Since 1768, when Heberden recognized a relationship of
angina pectoris with eating, the close resemblance between angina-like
pain of esophageal and cardiac origin has led to diagnostic
confusion, with the role of the esophagus being, in turn, over- and underemphasized as a cause of symptoms. Although the classic features of angina do not distinguish the origin of the
pain, certain other symptoms may identify esophageal
pain. These include an inconsistent correlation of exercise with
pain, periods of prolonged remission, provocation of
pain by posture, association with other esophageal symptoms, relief by
antacids, radiation of
pain down the right arm and into the back, occurrence of
pain at night, continuation of
pain as a background ache, and relief from nitroglycerine delayed by 10 minutes or longer. However, while certain symptoms may alert the clinician to the possibility that angina-like
pain is due to
esophageal disease, no single symptom or combination of symptoms is infallible; there is no alternative to careful assessment.

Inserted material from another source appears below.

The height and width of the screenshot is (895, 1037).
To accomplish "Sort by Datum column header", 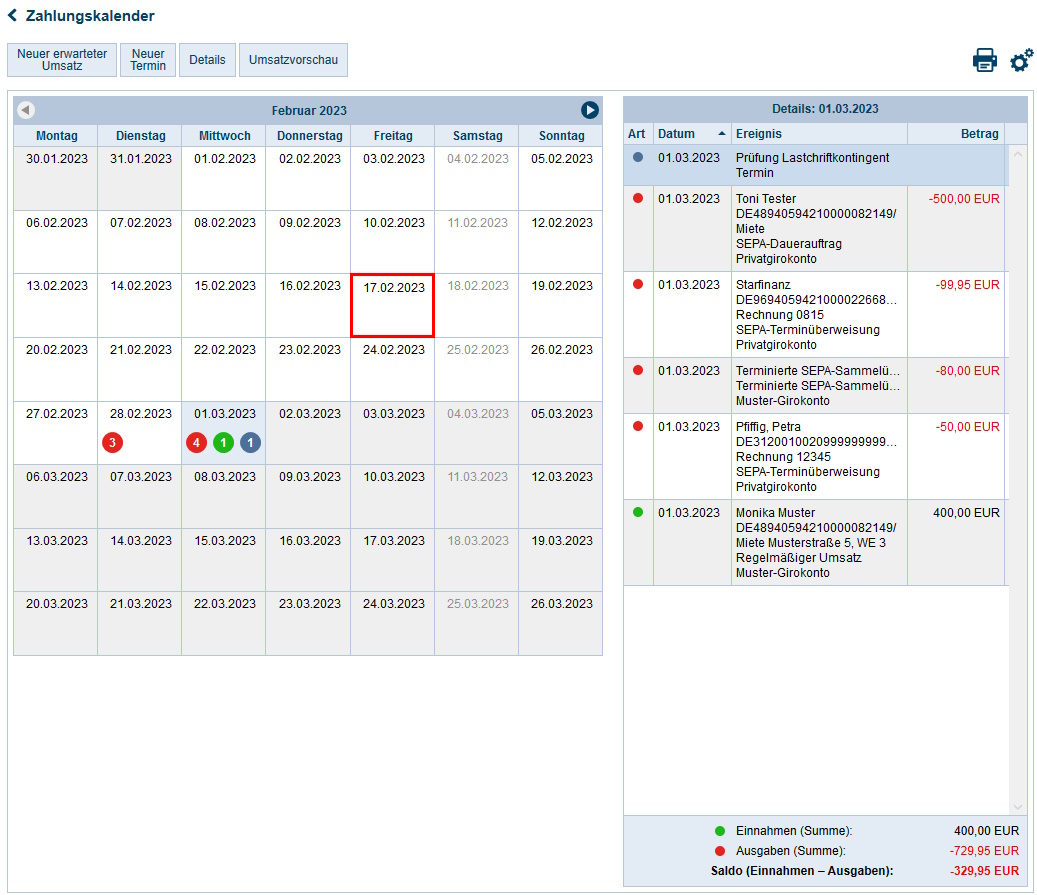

Esophageal disease accounts for the greatest number of patients with
chest pain of unknown origin. The prevalence of angina-like esophageal
pain in unselected emergency admissions with suspected
myocardial infarction is 10-20%. Approximately one third or more of patients with angina and normal coronary arteries have esophageal problems. We have followed patients with angina-like esophageal
pain for 9 years. Although prognosis remains good, confirming the original noncardiac diagnosis, greater than 80% of patients continue to have
chest pain of undiminished intensity, and half are limited in their ability to work. Reassurance appeared to have one beneficial result: Patients were less likely to consult a physician after a positive diagnosis had been made.